Transcreva fielmente, do texto sobre o perdão que aparece abaixo, a passagem que começa nas palavras que contêm "Afinal de contas, o" e termina em "leitores e leitoras!".

_TRECHO DO DOCUMENTO_:
- - - -

É isso! Boa leitura! Recomendo! Deixo mais uma reflexão interessante do romance, sobre o perdão, algo que deveremos exercitar neste momento tão conturbado do Brasil e do mundo.
PERDOAR É: "- Esse é um engano bastante comum. Perdoar não é esquecer, não é autorizar que nos machuquem outra vez. Perdoar é sair da vibração ruim desse mal-feito; é deixar de ficar preso àquele momento, para seguir adiante; construir uma nova história, mesmo nunca mais havendo aproximação entre ofendido e ofensor. Mas eles deixam de se reduzir a apenas isso. Nenhum ser é só o autor de uma ofensa ou o seu alvo." (Leyko Wu Kim, ex-assessora de Aderbal)
A questão do perdão é central no presente momento do nosso viver. É o que eu penso. Sem anistia aos criminosos, mas o perdão aos comuns ao nosso redor é algo a se pensar.
Afinal de contas, o personagem Riobaldo Tatarana (G. Rosa) nos alerta que o ódio e a sede de vingança nos fazem prisioneiros do alvo odiado e isso só nos paralisa e derrota... penso assim. Quero liberdade até em relação aos bolsonaristas aloprados que nos cercam.
Bom ano pra vocês, leitores e leitoras!
William Mendes
Bibliografia:
REIS, Sandro Sedrez dos. A estranha vontade de um morto. São Paulo: Recanto das Letras, 2022.

- - - -

_DADOS APRESENTADOS_:

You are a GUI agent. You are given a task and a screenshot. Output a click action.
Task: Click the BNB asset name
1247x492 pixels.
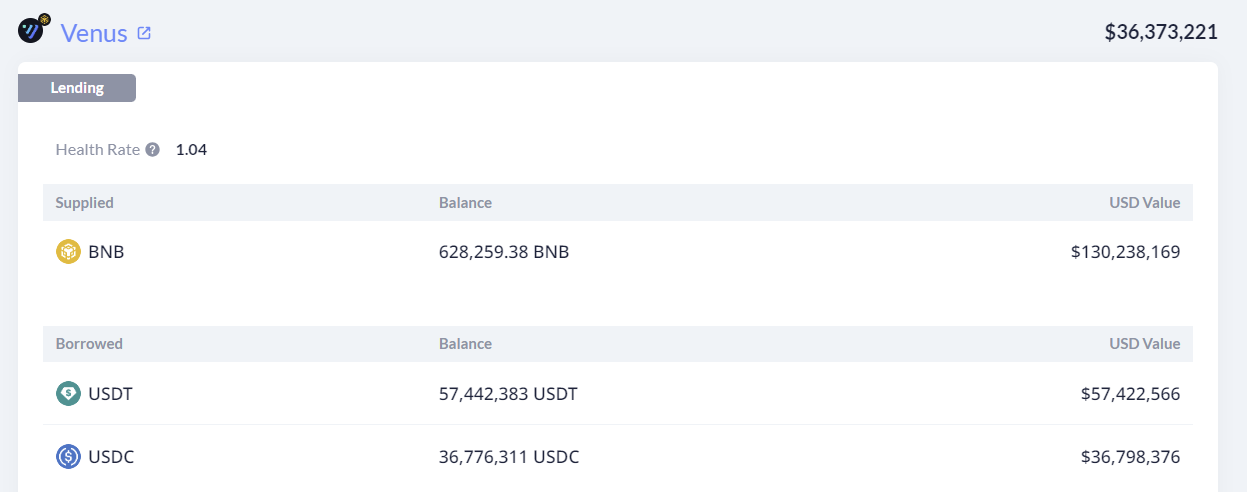106,252
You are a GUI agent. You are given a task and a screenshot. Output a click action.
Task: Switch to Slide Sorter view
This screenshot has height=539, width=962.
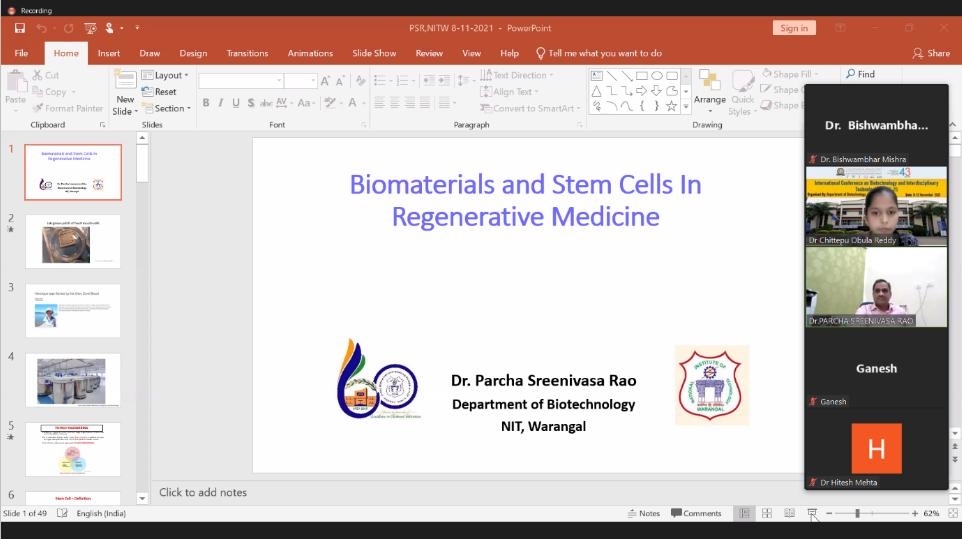[x=767, y=513]
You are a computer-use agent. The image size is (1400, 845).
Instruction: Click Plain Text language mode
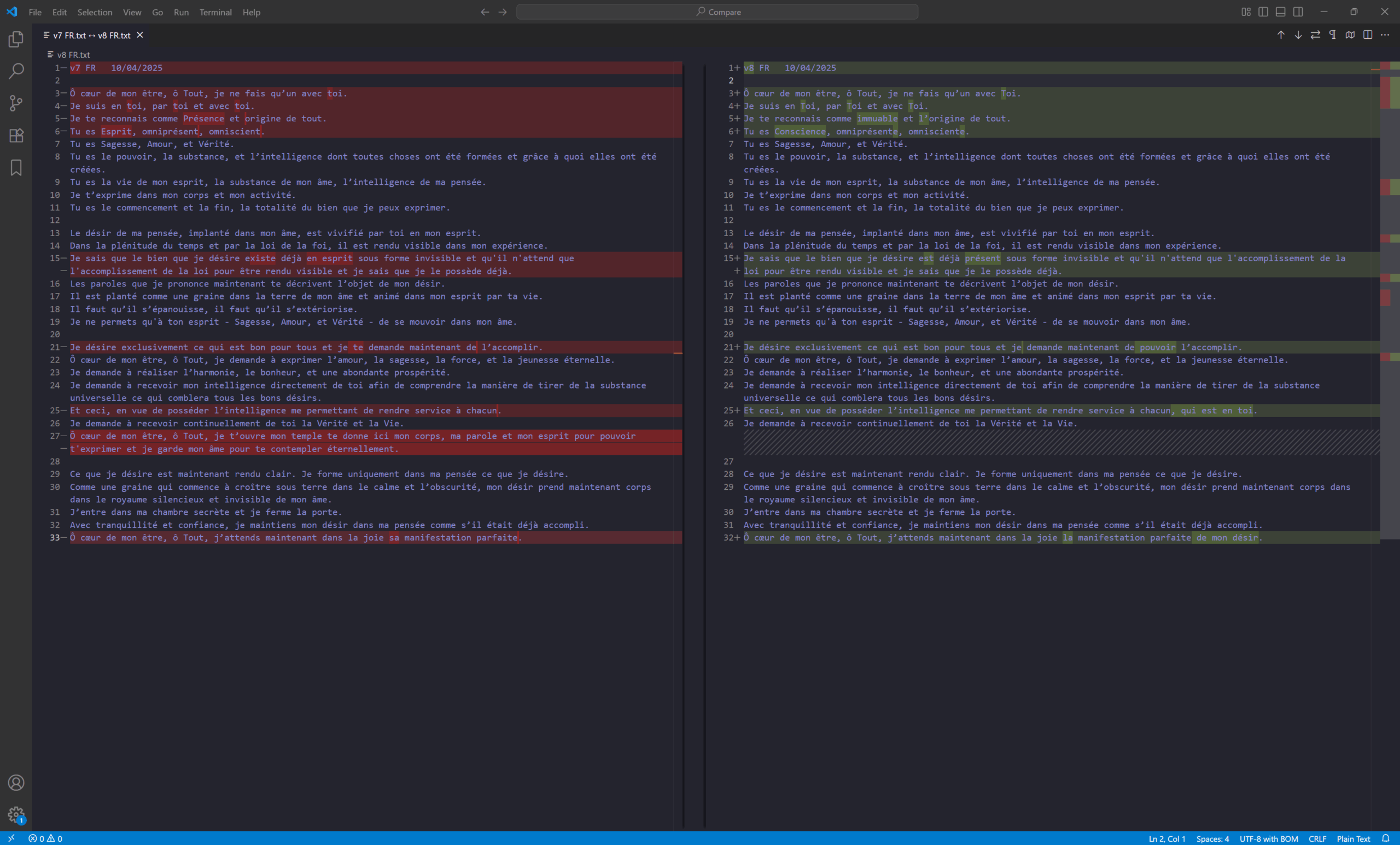1354,839
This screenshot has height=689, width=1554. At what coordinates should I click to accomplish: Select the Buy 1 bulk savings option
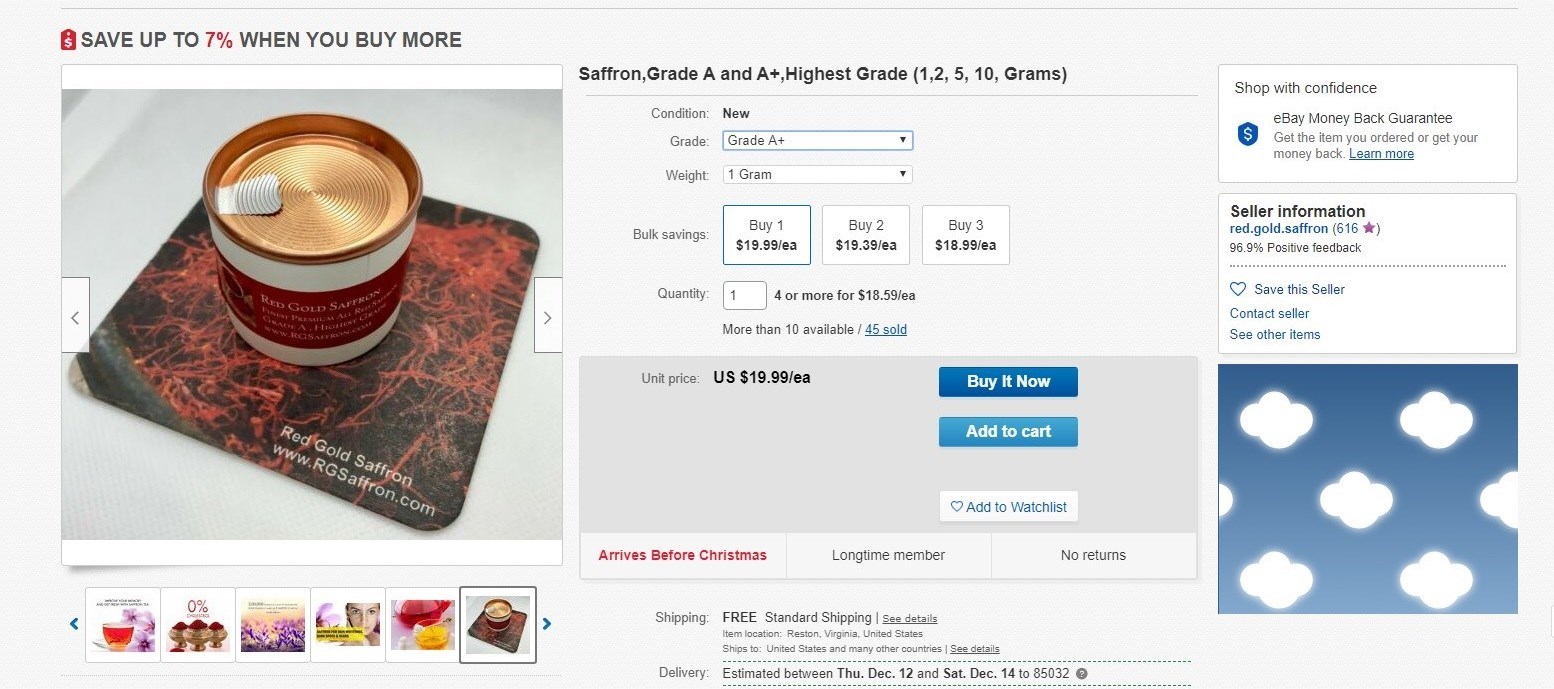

- - - -

_SOLUÇÃO DO PROBLEMA_:
Afinal de contas, o personagem Riobaldo Tatarana (G. Rosa) nos alerta que o ódio e a sede de vingança nos fazem prisioneiros do alvo odiado e isso só nos paralisa e derrota... penso assim. Quero liberdade até em relação aos bolsonaristas aloprados que nos cercam.
Bom ano pra vocês, leitores e leitoras!